Text and element pointing entries

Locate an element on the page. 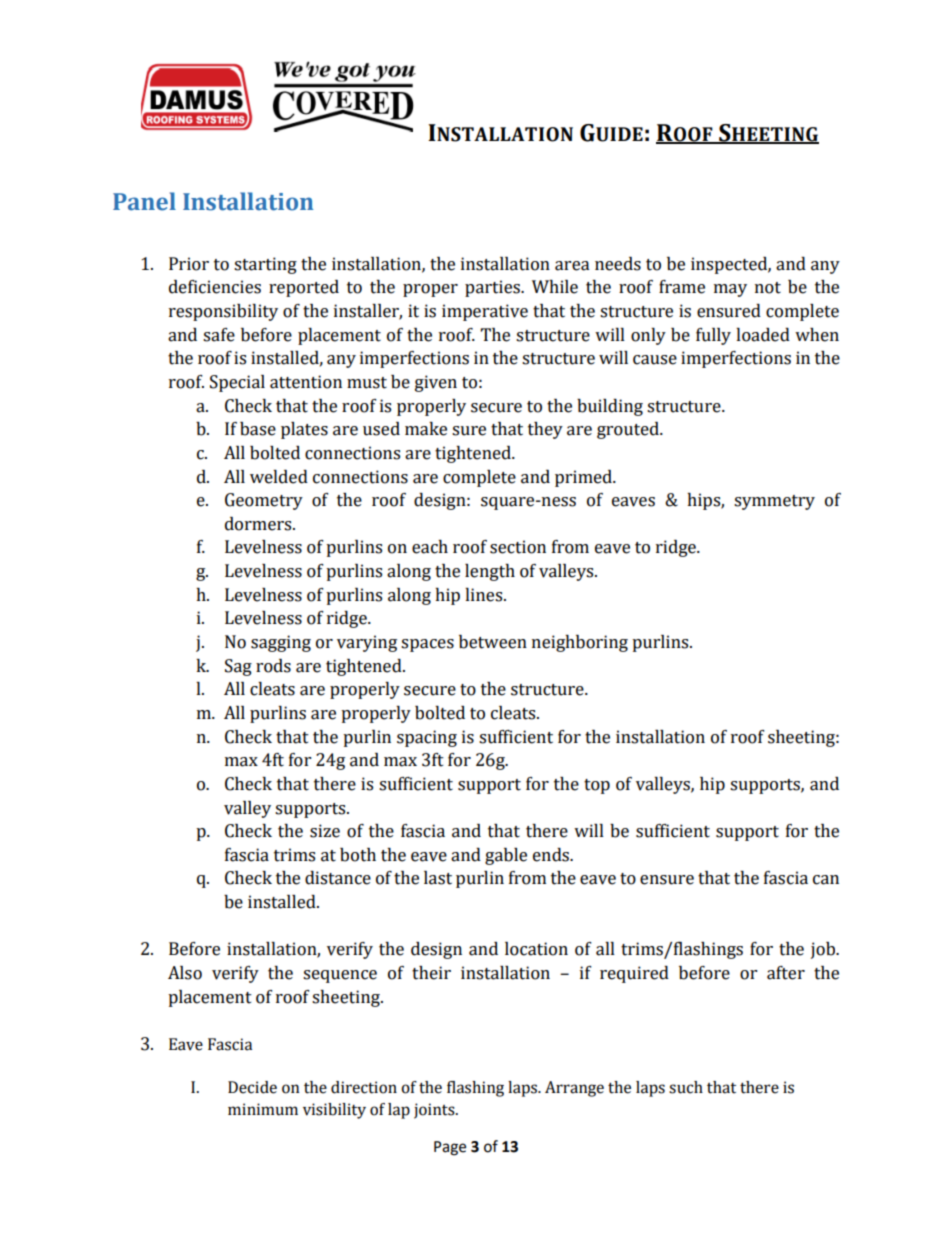  top is located at coordinates (597, 786).
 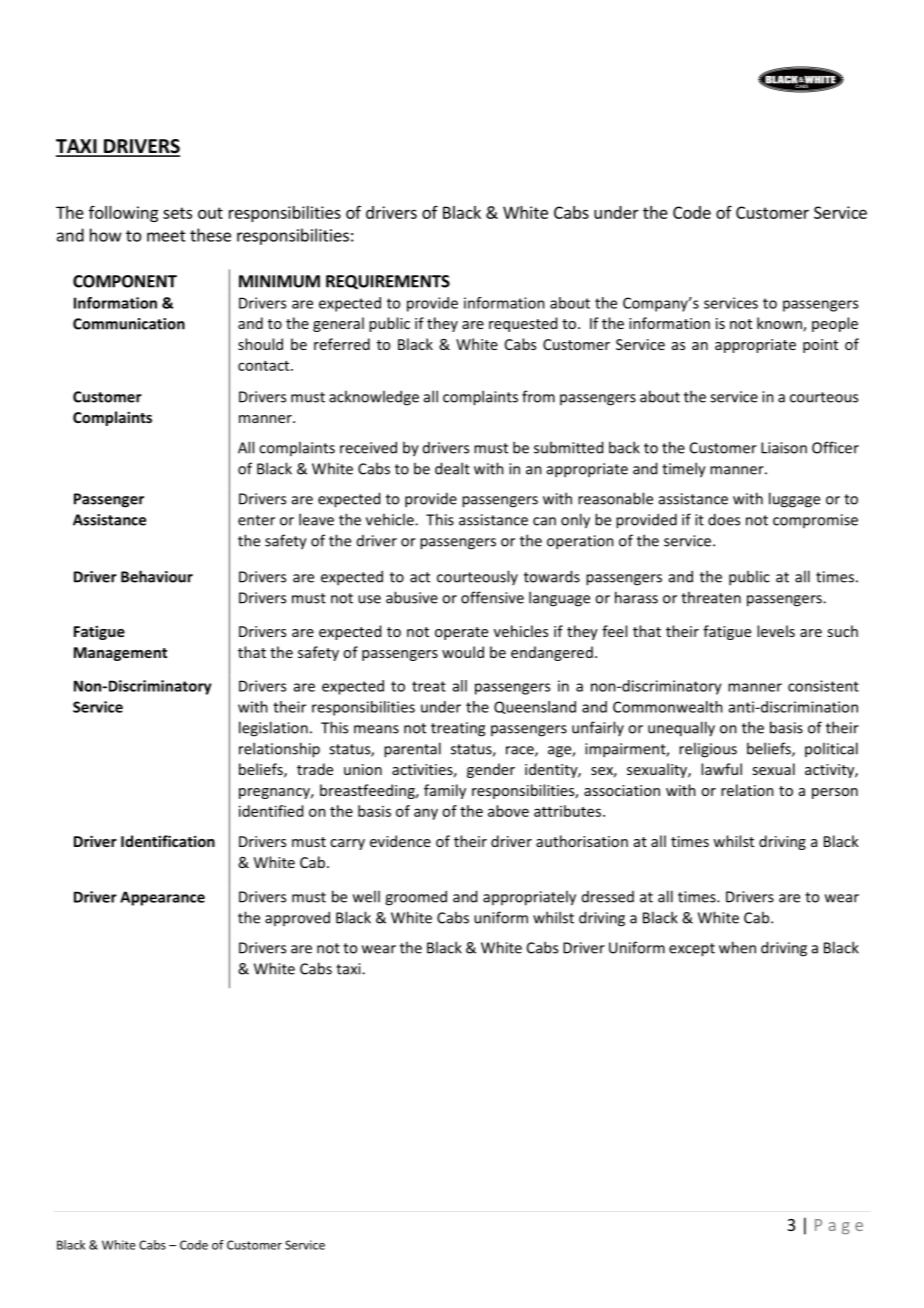 I want to click on known, so click(x=780, y=324).
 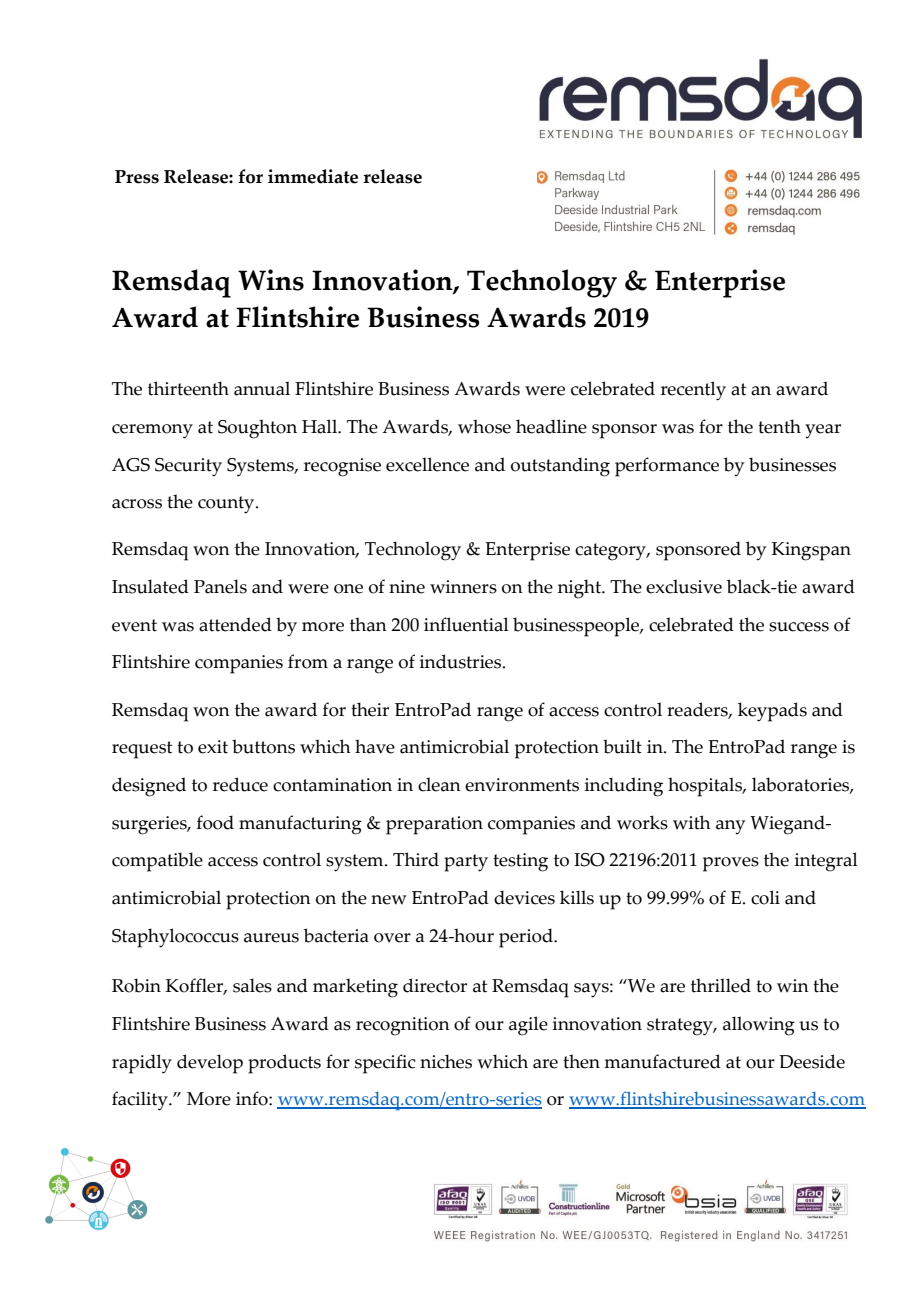 What do you see at coordinates (220, 586) in the screenshot?
I see `Panels` at bounding box center [220, 586].
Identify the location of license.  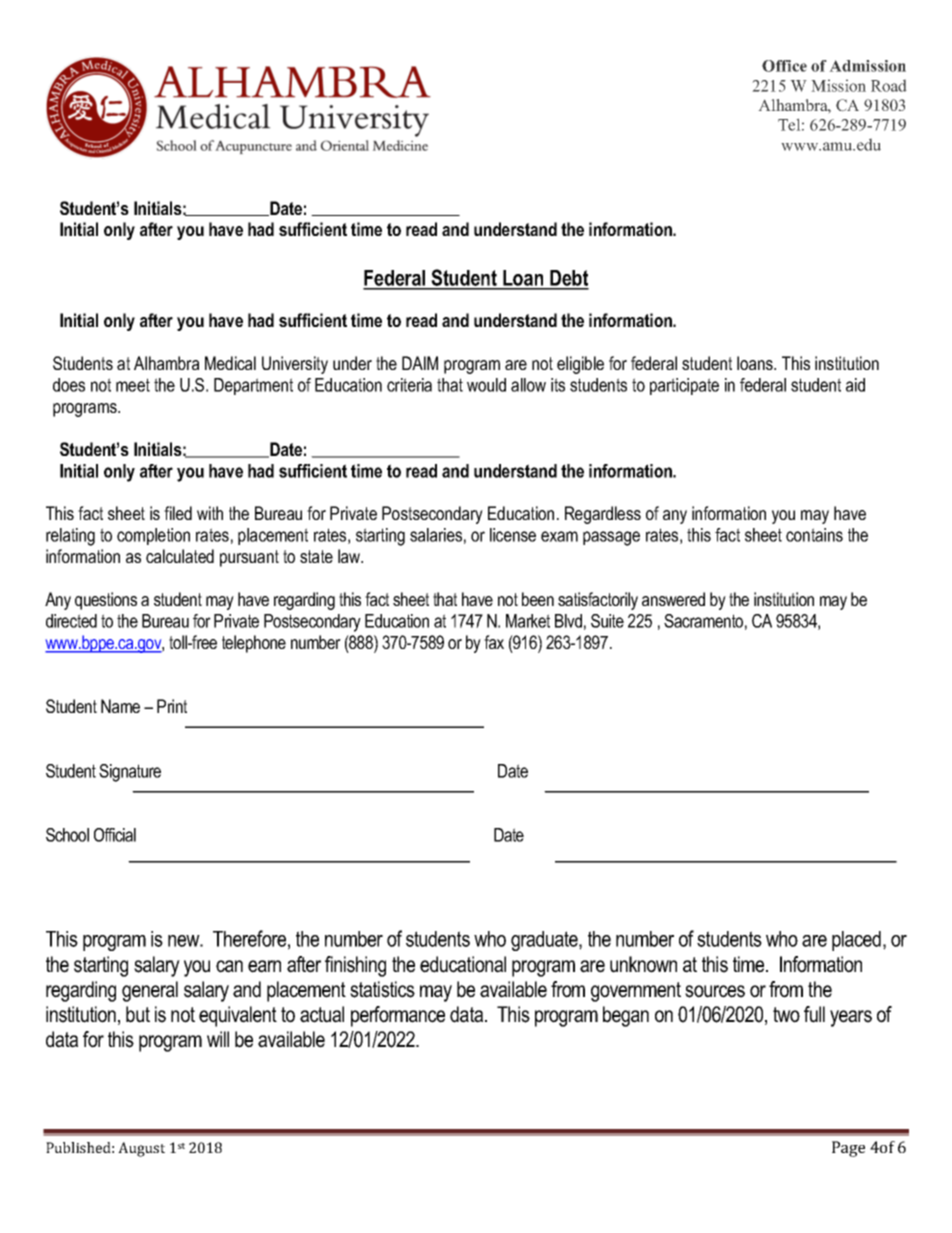
(513, 535).
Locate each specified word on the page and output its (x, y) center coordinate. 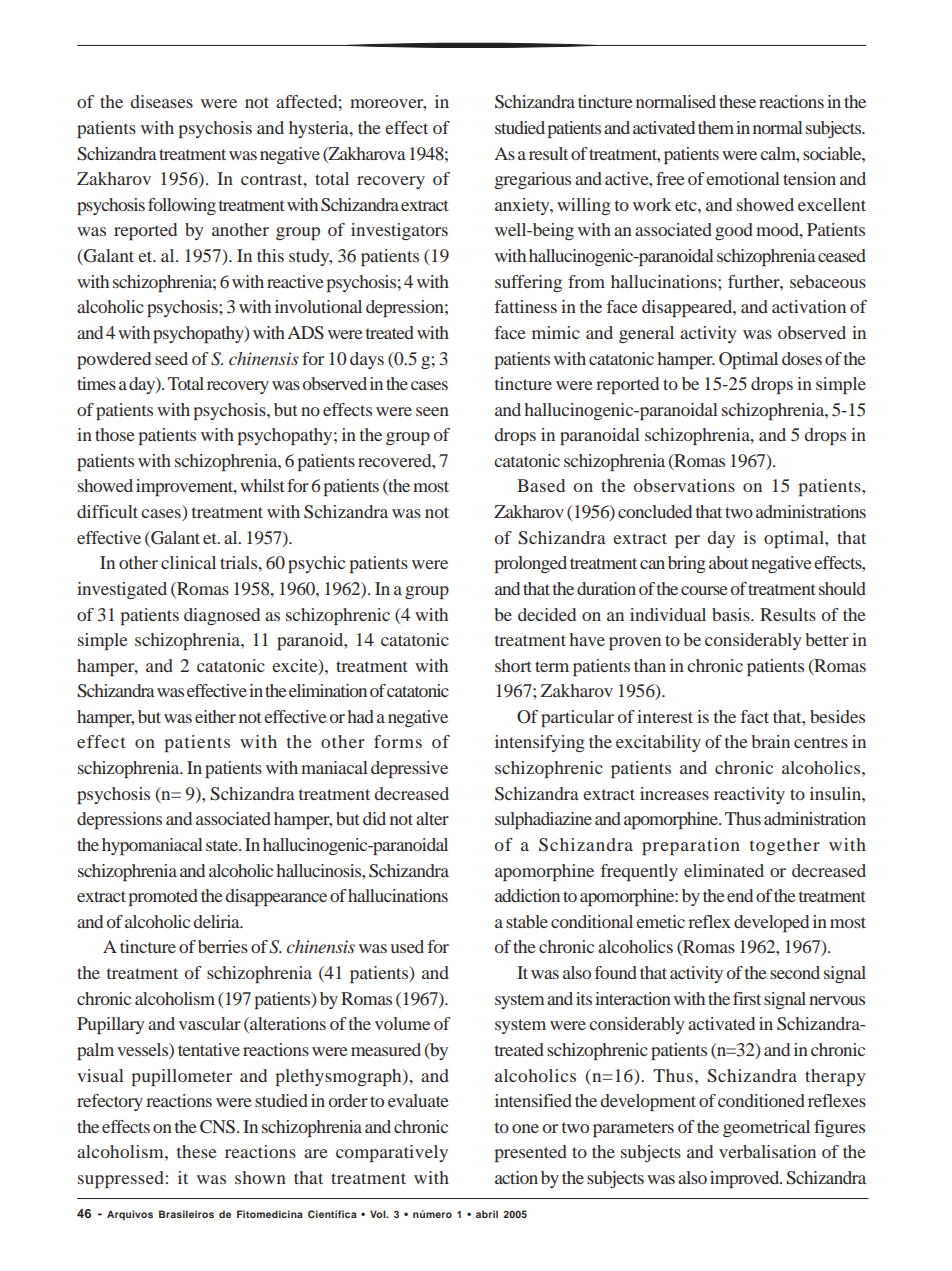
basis (732, 614)
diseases (161, 101)
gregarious (533, 180)
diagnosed (222, 616)
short (513, 665)
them (716, 127)
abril (487, 1214)
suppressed (121, 1179)
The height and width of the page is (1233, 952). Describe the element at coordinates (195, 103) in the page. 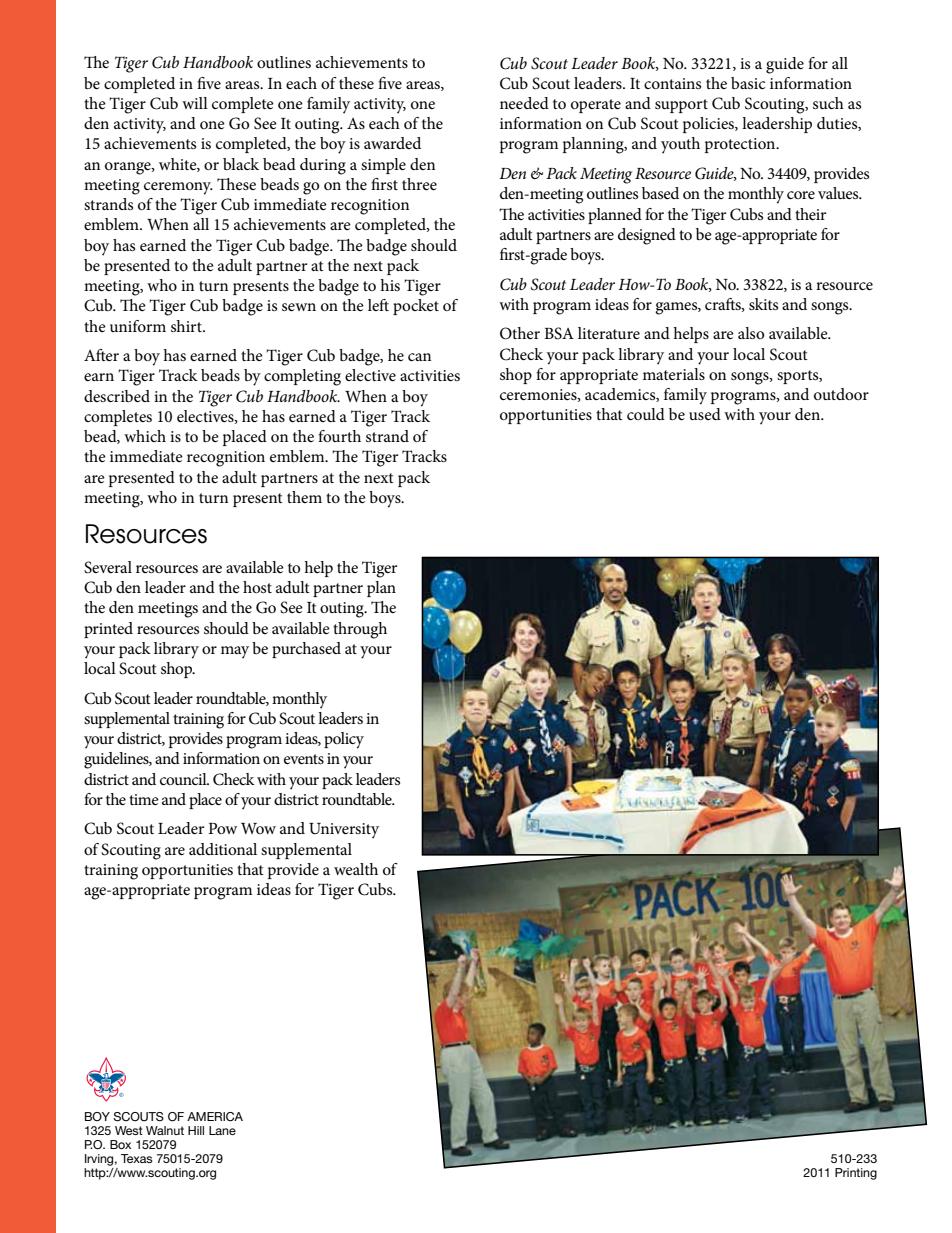

I see `will` at that location.
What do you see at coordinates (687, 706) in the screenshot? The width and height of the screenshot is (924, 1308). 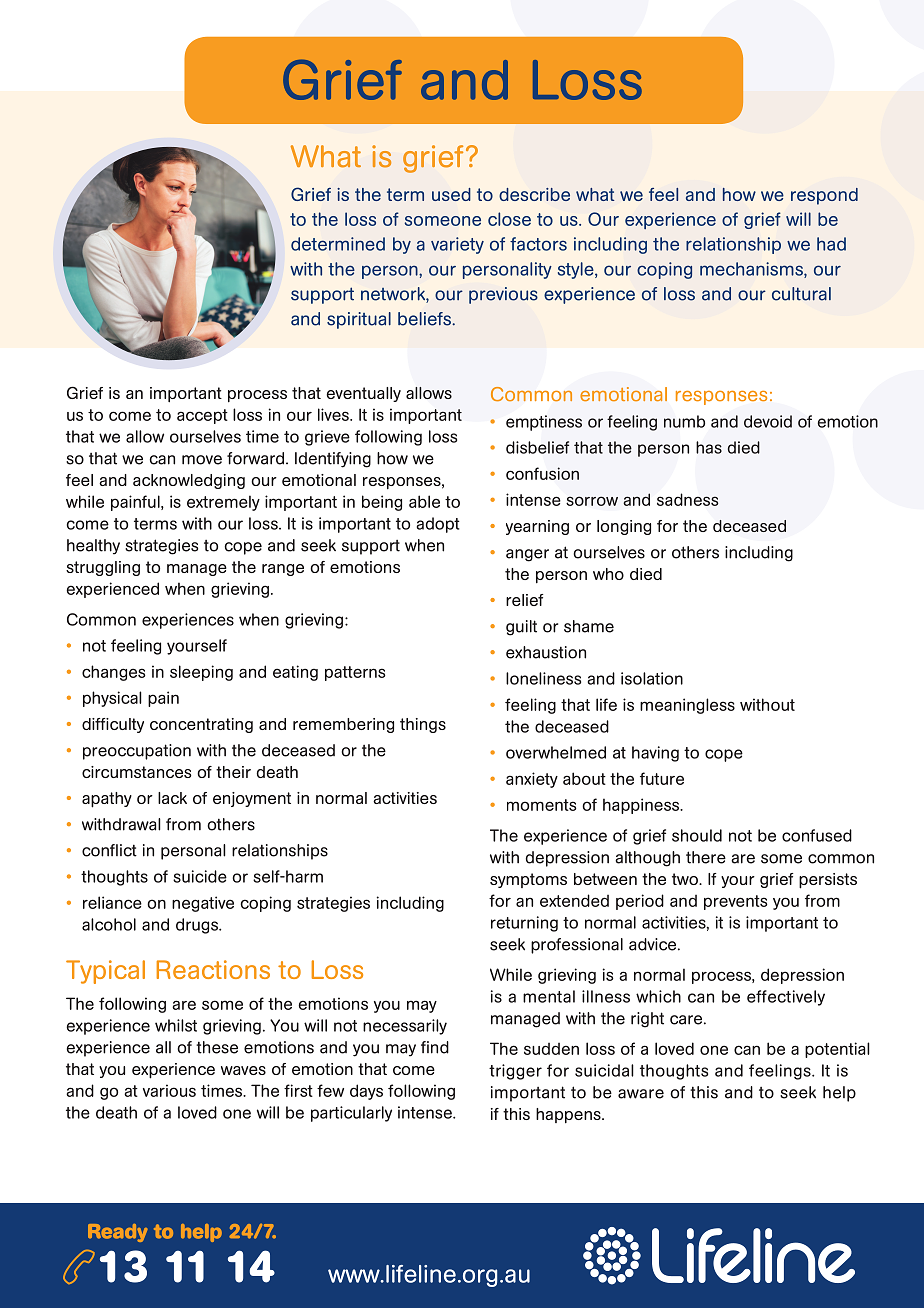 I see `meaningless` at bounding box center [687, 706].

[SHORT PROBLEM]:
Rewrite the entries starting at the line that contains "abril (487, 1214)" and ending at the line that contains "at that location.", substituting "Identify" for "Describe" and leaving everything else unchanged. Omit the pictures from your answer.

[EXERCISE SOLUTION]:
abril (487, 1214)
suppressed (121, 1179)
The height and width of the page is (1233, 952). Identify the element at coordinates (195, 103) in the page. 

I see `will` at that location.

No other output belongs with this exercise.